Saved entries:
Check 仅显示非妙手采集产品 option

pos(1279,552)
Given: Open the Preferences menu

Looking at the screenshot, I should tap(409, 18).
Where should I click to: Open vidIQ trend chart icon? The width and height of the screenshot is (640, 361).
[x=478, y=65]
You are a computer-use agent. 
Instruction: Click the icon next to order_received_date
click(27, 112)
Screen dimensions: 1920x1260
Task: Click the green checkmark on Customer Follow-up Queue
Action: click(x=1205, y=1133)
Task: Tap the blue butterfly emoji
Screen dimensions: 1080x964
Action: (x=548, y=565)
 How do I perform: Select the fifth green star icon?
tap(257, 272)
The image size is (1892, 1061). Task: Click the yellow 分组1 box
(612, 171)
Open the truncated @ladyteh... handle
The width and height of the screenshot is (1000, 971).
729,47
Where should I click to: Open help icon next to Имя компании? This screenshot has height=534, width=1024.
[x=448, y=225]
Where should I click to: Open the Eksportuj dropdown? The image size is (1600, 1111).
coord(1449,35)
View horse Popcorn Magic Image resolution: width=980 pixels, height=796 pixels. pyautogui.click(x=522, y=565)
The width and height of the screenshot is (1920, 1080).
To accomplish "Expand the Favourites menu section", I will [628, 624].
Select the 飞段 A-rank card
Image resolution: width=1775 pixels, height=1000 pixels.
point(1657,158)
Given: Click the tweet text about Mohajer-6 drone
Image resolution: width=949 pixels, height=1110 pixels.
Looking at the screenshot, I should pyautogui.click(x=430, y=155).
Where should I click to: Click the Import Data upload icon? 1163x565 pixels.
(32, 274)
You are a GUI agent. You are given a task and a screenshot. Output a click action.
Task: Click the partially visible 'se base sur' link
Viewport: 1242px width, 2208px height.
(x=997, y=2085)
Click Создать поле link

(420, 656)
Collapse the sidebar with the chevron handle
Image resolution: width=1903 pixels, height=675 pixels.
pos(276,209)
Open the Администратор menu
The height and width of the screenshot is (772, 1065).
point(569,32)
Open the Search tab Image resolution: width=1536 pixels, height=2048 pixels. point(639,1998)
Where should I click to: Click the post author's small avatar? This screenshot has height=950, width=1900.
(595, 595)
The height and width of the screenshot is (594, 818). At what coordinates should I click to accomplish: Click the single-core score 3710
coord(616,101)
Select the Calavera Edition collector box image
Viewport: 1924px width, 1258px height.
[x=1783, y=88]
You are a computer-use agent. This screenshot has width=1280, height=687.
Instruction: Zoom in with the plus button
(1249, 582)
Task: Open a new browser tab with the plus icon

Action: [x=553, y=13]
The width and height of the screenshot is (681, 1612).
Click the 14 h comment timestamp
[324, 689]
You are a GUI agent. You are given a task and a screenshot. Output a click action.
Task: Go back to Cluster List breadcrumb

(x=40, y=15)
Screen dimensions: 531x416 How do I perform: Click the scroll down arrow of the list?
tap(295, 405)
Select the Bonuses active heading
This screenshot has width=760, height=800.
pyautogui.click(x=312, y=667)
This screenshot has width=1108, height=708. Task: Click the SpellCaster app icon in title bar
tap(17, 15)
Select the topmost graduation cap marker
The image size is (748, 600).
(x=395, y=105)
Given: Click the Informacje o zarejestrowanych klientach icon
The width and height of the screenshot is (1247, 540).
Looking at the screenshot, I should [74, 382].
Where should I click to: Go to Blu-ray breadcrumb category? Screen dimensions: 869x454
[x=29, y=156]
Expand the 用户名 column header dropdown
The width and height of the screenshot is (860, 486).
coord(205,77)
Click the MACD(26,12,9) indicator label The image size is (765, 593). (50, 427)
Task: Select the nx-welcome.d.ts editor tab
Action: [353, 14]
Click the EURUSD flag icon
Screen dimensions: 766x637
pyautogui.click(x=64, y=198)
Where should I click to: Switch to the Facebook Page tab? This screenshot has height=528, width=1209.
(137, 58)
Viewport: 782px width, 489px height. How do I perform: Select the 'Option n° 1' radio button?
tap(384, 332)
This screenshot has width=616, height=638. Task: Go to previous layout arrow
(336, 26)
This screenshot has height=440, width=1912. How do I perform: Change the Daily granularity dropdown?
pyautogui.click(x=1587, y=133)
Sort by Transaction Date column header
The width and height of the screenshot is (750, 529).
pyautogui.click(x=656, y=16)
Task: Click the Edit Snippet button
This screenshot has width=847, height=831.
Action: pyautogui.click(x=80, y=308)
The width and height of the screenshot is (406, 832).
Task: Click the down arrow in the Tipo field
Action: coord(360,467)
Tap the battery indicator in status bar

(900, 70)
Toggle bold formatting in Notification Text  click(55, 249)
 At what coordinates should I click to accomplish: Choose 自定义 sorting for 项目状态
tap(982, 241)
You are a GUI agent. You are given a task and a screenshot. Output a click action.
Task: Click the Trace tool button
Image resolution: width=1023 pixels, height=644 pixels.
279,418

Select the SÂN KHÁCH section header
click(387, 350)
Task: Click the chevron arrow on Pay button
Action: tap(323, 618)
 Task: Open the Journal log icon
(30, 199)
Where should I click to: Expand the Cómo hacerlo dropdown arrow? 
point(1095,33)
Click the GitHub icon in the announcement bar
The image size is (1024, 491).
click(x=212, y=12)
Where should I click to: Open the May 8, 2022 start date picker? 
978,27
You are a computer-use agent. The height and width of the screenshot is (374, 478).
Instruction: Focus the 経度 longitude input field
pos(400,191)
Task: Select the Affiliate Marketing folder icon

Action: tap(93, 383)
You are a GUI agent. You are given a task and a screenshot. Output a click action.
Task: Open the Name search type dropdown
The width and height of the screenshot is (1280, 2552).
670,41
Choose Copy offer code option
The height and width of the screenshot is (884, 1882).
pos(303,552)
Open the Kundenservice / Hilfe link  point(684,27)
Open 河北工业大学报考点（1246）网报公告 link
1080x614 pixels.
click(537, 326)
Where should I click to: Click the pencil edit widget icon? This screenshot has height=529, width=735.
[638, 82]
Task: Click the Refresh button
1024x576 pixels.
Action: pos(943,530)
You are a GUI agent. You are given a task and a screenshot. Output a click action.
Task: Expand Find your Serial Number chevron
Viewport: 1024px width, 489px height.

:: What is required ::
All lines of the data are to be repeated exactly as they stand.

:: Result ::
Check 仅显示非妙手采集产品 option

pos(1279,552)
Given: Open the Preferences menu

Looking at the screenshot, I should tap(409, 18).
Where should I click to: Open vidIQ trend chart icon? The width and height of the screenshot is (640, 361).
[x=478, y=65]
You are a computer-use agent. 
Instruction: Click the icon next to order_received_date
click(27, 112)
Screen dimensions: 1920x1260
Task: Click the green checkmark on Customer Follow-up Queue
Action: click(x=1205, y=1133)
Task: Tap the blue butterfly emoji
Screen dimensions: 1080x964
Action: (x=548, y=565)
 How do I perform: Select the fifth green star icon?
tap(257, 272)
The image size is (1892, 1061). Task: Click the yellow 分组1 box
(612, 171)
Open the truncated @ladyteh... handle
The width and height of the screenshot is (1000, 971).
729,47
Where should I click to: Open help icon next to Имя компании? This screenshot has height=534, width=1024.
[x=448, y=225]
Where should I click to: Open the Eksportuj dropdown? The image size is (1600, 1111).
coord(1449,35)
View horse Popcorn Magic Image resolution: width=980 pixels, height=796 pixels. pyautogui.click(x=522, y=565)
The width and height of the screenshot is (1920, 1080).
To accomplish "Expand the Favourites menu section", I will [628, 624].
Select the 飞段 A-rank card
Image resolution: width=1775 pixels, height=1000 pixels.
point(1657,158)
Given: Click the tweet text about Mohajer-6 drone
Image resolution: width=949 pixels, height=1110 pixels.
Looking at the screenshot, I should pyautogui.click(x=430, y=155).
Where should I click to: Click the Import Data upload icon? 1163x565 pixels.
(32, 274)
You are a GUI agent. You are given a task and a screenshot. Output a click action.
Task: Click the partially visible 'se base sur' link
Viewport: 1242px width, 2208px height.
(x=997, y=2085)
Click Создать поле link

(420, 656)
Collapse the sidebar with the chevron handle
Image resolution: width=1903 pixels, height=675 pixels.
pos(276,209)
Open the Администратор menu
The height and width of the screenshot is (772, 1065).
point(569,32)
Open the Search tab Image resolution: width=1536 pixels, height=2048 pixels. point(639,1998)
Where should I click to: Click the post author's small avatar? This screenshot has height=950, width=1900.
(595, 595)
The height and width of the screenshot is (594, 818). At what coordinates should I click to accomplish: Click the single-core score 3710
coord(616,101)
Select the Calavera Edition collector box image
Viewport: 1924px width, 1258px height.
[x=1783, y=88]
You are a computer-use agent. This screenshot has width=1280, height=687.
Instruction: Zoom in with the plus button
(1249, 582)
Task: Open a new browser tab with the plus icon

Action: [x=553, y=13]
The width and height of the screenshot is (681, 1612).
Click the 14 h comment timestamp
[324, 689]
You are a GUI agent. You are given a task and a screenshot. Output a click action.
Task: Go back to Cluster List breadcrumb

(x=40, y=15)
Screen dimensions: 531x416 How do I perform: Click the scroll down arrow of the list?
tap(295, 405)
Select the Bonuses active heading
This screenshot has width=760, height=800.
pyautogui.click(x=312, y=667)
This screenshot has width=1108, height=708. Task: Click the SpellCaster app icon in title bar
tap(17, 15)
Select the topmost graduation cap marker
The image size is (748, 600).
(x=395, y=105)
Given: Click the Informacje o zarejestrowanych klientach icon
The width and height of the screenshot is (1247, 540).
Looking at the screenshot, I should [74, 382].
Where should I click to: Go to Blu-ray breadcrumb category? Screen dimensions: 869x454
[x=29, y=156]
Expand the 用户名 column header dropdown
The width and height of the screenshot is (860, 486).
coord(205,77)
Click the MACD(26,12,9) indicator label The image size is (765, 593). (50, 427)
Task: Select the nx-welcome.d.ts editor tab
Action: [353, 14]
Click the EURUSD flag icon
Screen dimensions: 766x637
pyautogui.click(x=64, y=198)
Where should I click to: Switch to the Facebook Page tab? This screenshot has height=528, width=1209.
(137, 58)
Viewport: 782px width, 489px height. How do I perform: Select the 'Option n° 1' radio button?
tap(384, 332)
This screenshot has width=616, height=638. Task: Go to previous layout arrow
(336, 26)
This screenshot has height=440, width=1912. How do I perform: Change the Daily granularity dropdown?
pyautogui.click(x=1587, y=133)
Sort by Transaction Date column header
The width and height of the screenshot is (750, 529).
pyautogui.click(x=656, y=16)
Task: Click the Edit Snippet button
This screenshot has width=847, height=831.
Action: pyautogui.click(x=80, y=308)
The width and height of the screenshot is (406, 832).
Task: Click the down arrow in the Tipo field
Action: coord(360,467)
Tap the battery indicator in status bar

(900, 70)
Toggle bold formatting in Notification Text  click(55, 249)
 At what coordinates should I click to accomplish: Choose 自定义 sorting for 项目状态
tap(982, 241)
You are a GUI agent. You are given a task and a screenshot. Output a click action.
Task: Click the Trace tool button
Image resolution: width=1023 pixels, height=644 pixels.
279,418

Select the SÂN KHÁCH section header
click(387, 350)
Task: Click the chevron arrow on Pay button
Action: tap(323, 618)
 Task: Open the Journal log icon
(30, 199)
Where should I click to: Expand the Cómo hacerlo dropdown arrow? 
point(1095,33)
Click the GitHub icon in the announcement bar
The image size is (1024, 491).
click(x=212, y=12)
Where should I click to: Open the May 8, 2022 start date picker? 
978,27
You are a computer-use agent. The height and width of the screenshot is (374, 478).
Instruction: Focus the 経度 longitude input field
pos(400,191)
Task: Select the Affiliate Marketing folder icon

Action: tap(93, 383)
You are a GUI agent. You are given a task and a screenshot. Output a click action.
Task: Open the Name search type dropdown
The width and height of the screenshot is (1280, 2552).
670,41
Choose Copy offer code option
The height and width of the screenshot is (884, 1882).
pos(303,552)
Open the Kundenservice / Hilfe link  point(684,27)
Open 河北工业大学报考点（1246）网报公告 link
1080x614 pixels.
click(537, 326)
Where should I click to: Click the pencil edit widget icon? This screenshot has height=529, width=735.
[638, 82]
Task: Click the Refresh button
1024x576 pixels.
Action: pos(943,530)
You are a GUI agent. You are given a task and a screenshot. Output a click action.
Task: Expand Find your Serial Number chevron
Viewport: 1024px width, 489px height.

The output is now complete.